Я опустил голову и оглядел себя. Решение пришло тотчас же.
– Правильно! Нужен костюм, – проронил я. – Спасибо!
– Душа станет незримой, коли будет отражать все вокруг, – продолжал Синий.
– Она сольется с миром, она станет прозрачной, – сказал Зеленый.
– Как вода, – пропели оба.
И я, развернувшись на пятках, двинулся в обратном направлении. Четверть часа назад я проходил мимо ряда лавок, располагавшихся на первых этажах высоких небоскребов. В память врезалась ярко-лиловая вывеска магазина готового мужского и женского платья где-то на пересечении двух ровных улиц – каких именно, я не запомнил. В Нью-Йорке вместо живописных названий на табличках часто значились просто цифры. И я запоминал оттенки, которым раздал номера. Для меня это находилось на пересечении серо-жемчужной улицы и пурпурной.
Эта манера заменять цифры цветами во мне родилась после пребывания в яме. Забавно было бы посмотреть на лицо прохожего, вдруг вознамерившегося спросить меня, который час. Я бы ответил – половина антрацитового или четверть персикового.
Звякнул колокольчик, следом застонала стеклянная дверь, пахнуло запахом шерсти и пыли. Под невысоким потолком в ряд стояли манекены и вешалки, в углу за грудой разносортных шляп и шляпок копался скрюченный и суетливый продавец в жилете без пиджака – разглядеть можно было лишь его округлую спину. За прилавком никого. Но поверх сидел мальчик лет двенадцати, читал книгу и грыз пряник. Он отнял глаза от страницы и бросил короткий взгляд на дверь. В одно мгновение его лицо изменилось, с колен скатился переплет и упал прямо к моим ногам.
Я поднял книгу.
«The Time Machine. H. G. Wells» – значилось на обложке.
– Это же настоящий путешественник во времени, – вскричал юный мечтатель. – Дядюшка, только глянь!

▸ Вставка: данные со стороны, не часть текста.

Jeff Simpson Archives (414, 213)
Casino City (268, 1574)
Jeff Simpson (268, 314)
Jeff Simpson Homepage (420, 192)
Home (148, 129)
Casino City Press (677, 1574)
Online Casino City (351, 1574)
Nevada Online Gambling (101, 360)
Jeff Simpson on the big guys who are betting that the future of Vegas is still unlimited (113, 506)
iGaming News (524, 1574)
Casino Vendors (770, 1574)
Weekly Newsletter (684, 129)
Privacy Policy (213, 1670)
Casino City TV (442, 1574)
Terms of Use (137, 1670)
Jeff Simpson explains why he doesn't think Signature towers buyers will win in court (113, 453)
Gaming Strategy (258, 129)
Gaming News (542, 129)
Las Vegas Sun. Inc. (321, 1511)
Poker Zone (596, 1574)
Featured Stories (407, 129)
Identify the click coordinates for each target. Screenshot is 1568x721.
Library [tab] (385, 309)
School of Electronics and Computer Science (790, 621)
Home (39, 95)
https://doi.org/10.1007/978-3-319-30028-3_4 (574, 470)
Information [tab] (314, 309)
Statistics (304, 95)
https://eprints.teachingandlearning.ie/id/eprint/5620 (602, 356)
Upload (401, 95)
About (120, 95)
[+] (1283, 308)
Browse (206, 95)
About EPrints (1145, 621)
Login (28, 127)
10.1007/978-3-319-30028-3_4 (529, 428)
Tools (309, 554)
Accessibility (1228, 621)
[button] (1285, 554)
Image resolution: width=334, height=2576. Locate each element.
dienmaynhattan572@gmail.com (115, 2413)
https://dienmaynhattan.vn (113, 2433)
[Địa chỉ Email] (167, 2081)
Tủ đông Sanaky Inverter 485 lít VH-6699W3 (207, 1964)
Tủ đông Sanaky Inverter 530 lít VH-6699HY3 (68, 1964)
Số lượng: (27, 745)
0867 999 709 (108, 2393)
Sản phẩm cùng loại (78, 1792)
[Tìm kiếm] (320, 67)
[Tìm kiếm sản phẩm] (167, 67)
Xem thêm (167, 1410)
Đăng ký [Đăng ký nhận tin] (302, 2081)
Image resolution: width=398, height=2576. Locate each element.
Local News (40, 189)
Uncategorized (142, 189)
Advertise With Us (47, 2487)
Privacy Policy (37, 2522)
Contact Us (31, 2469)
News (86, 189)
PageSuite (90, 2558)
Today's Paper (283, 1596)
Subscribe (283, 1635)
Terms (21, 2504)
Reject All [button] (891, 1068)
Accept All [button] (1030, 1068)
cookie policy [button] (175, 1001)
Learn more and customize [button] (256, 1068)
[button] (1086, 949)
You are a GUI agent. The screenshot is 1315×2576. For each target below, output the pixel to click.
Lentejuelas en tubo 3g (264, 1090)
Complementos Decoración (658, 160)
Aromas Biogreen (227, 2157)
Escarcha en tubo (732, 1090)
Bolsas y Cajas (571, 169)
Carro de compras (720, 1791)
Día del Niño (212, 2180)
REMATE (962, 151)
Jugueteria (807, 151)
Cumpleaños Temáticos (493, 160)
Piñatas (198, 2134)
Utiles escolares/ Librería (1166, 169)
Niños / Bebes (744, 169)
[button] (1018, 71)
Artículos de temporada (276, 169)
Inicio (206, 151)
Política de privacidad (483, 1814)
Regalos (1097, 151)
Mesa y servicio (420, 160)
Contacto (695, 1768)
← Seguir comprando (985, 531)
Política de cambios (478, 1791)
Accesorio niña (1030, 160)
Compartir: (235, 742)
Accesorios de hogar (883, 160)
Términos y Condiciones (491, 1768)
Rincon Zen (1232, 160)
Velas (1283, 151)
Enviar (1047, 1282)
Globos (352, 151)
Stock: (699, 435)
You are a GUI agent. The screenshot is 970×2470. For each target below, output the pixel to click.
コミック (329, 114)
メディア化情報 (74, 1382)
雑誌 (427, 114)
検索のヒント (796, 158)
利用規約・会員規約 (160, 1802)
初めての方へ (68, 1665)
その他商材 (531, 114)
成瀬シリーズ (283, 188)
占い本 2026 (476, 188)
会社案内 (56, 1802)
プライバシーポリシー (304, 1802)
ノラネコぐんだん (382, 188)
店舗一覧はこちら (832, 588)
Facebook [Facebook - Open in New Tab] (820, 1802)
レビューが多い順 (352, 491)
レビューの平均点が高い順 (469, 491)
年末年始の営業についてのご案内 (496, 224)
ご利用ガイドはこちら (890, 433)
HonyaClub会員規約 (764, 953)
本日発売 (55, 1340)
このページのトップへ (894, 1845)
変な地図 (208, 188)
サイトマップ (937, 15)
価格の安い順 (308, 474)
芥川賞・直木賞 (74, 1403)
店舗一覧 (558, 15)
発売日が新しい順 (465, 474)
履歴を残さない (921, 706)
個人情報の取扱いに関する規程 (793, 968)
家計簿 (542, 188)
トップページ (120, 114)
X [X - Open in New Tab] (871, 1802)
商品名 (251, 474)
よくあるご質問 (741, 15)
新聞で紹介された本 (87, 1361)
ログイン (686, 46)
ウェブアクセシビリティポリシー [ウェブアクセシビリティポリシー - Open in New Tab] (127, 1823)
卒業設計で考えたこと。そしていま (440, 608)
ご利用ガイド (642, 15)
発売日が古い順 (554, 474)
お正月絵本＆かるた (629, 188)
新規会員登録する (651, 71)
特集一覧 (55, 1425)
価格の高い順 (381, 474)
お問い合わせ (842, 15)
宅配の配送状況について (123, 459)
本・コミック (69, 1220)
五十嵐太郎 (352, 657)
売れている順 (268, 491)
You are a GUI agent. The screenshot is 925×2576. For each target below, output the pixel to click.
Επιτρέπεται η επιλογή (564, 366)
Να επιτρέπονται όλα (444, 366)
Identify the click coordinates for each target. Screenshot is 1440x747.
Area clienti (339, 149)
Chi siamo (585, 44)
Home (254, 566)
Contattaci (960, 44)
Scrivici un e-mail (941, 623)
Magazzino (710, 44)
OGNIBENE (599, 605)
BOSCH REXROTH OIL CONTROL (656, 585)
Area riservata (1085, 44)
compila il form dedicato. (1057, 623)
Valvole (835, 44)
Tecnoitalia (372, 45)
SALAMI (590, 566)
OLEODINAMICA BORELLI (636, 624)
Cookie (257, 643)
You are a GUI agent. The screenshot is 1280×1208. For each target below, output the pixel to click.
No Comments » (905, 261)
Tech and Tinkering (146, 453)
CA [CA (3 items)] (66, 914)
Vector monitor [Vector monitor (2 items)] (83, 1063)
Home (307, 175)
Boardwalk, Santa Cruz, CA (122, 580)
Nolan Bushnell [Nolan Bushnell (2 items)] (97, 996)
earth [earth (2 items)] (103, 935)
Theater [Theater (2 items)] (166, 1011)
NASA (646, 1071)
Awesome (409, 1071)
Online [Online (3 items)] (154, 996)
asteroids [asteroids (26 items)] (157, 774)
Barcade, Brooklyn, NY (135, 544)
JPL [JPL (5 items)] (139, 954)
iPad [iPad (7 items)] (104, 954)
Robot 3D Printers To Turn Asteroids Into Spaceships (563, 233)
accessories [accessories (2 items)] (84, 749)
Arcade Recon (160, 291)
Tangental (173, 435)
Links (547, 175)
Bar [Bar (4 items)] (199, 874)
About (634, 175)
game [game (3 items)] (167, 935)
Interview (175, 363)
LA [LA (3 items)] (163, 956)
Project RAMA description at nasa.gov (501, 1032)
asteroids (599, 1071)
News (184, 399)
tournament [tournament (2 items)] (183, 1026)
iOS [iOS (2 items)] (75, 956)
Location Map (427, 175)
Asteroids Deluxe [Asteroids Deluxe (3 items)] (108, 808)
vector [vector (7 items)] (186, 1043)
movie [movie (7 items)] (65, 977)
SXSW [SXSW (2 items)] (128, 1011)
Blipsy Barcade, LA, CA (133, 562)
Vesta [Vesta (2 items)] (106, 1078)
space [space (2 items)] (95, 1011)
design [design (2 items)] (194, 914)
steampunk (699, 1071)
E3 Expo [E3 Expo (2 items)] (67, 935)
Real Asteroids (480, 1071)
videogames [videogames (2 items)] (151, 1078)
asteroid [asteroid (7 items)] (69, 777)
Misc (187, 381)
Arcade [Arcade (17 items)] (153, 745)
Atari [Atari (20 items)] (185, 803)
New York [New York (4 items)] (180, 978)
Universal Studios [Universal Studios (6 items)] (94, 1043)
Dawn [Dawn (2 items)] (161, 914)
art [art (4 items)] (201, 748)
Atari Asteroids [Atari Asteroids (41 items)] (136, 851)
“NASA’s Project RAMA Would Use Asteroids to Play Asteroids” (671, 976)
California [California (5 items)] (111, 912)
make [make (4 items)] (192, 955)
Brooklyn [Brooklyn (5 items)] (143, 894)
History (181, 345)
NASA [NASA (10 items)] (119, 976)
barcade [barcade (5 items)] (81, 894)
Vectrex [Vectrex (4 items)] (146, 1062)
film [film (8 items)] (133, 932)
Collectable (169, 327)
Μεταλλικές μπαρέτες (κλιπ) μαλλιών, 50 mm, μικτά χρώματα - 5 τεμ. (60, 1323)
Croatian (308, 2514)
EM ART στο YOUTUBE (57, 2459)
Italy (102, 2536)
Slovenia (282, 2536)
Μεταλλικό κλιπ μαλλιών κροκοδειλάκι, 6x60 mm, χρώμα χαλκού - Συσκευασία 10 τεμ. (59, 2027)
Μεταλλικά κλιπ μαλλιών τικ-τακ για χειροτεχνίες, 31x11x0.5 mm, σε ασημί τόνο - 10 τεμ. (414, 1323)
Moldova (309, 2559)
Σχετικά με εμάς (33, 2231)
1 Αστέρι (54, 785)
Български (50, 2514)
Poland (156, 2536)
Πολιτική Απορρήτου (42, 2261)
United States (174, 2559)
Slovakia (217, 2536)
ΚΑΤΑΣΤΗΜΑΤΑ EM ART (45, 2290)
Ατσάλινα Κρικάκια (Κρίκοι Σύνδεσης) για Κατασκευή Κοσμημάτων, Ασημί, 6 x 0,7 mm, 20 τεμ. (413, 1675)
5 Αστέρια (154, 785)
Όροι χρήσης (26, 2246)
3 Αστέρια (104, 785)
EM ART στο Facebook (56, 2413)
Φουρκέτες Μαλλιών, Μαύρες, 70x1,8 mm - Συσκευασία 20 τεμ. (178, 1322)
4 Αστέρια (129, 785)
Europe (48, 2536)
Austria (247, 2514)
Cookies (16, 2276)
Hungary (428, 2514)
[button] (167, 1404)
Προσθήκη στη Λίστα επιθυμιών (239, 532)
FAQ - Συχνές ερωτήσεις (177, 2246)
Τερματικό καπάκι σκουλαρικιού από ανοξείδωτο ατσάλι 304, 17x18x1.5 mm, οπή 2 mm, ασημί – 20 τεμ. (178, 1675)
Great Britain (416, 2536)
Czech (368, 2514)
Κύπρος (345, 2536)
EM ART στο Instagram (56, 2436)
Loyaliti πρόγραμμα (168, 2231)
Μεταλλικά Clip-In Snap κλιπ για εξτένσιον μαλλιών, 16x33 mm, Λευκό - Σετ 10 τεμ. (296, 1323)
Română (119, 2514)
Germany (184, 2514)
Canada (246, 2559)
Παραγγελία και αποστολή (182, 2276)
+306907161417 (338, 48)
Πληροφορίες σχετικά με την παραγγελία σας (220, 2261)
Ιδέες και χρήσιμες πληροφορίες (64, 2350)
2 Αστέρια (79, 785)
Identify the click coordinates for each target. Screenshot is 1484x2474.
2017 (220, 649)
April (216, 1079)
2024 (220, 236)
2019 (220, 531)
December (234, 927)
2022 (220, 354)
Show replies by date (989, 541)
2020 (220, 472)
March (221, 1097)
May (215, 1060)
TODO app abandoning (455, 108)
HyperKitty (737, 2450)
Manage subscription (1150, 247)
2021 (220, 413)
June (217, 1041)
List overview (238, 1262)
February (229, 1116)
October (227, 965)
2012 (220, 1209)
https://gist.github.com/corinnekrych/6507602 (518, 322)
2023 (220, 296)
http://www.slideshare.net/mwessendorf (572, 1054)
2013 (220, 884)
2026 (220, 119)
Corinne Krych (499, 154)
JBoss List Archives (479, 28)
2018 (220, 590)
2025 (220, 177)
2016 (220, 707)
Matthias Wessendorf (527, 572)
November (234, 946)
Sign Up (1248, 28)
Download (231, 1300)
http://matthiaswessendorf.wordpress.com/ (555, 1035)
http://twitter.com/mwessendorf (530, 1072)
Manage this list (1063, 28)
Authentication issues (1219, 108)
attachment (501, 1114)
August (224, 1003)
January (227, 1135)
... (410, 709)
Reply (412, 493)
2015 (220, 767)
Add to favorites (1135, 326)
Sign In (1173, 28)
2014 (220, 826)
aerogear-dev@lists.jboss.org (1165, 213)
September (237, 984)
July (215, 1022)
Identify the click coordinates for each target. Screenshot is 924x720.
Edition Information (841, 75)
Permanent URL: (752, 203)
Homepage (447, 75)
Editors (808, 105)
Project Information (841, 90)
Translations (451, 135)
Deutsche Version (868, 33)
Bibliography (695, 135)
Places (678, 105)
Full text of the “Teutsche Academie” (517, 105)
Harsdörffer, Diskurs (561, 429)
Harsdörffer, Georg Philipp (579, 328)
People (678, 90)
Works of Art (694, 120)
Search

Из-за груды шляп и шляпок сначала показалась лысеющая, седая голова продавца, потом его плечи и туловище в потертой жилетке и с нарукавниками на рубашке, через голову был перекинут портняжный метр. Он удивленно вскинул бровями, на мгновение растерялся, но вскоре поспешил отругать племянника:
– Ну Адам, как тебе не стыдно! Сейчас же принеси свои извинения. Сэр, добро пожаловать в лавку «Вэнссон и сыновья». Простите юношу, он такой фантазер…
И скользнул взглядом к моим босым ногам (к тому времени ботинки свои я где-то посеял), снова в удивлении приподняв брови.
Я кашлянул, вдруг ощутив неловкость. Мне казалось, я так редко раскрывал рот и говорил что-то вслух, в основном ведь за меня это делали Синий и Зеленый… Когда требовалось самому извлекать звуки из недр голосовых связок, чтобы обратиться к собеседнику, в горле вдруг пересыхало, язык с трудом отзывался на сигналы мозга. Между словами, произносимыми личной мной и теми речами, что толкали мои разноцветные братья, я делал немалое различие. Синий и Зеленый не трудились, чтобы говорить, мне же – Эмилю Герши – приходилось едва ворочать языком и насилу разжимать челюсти.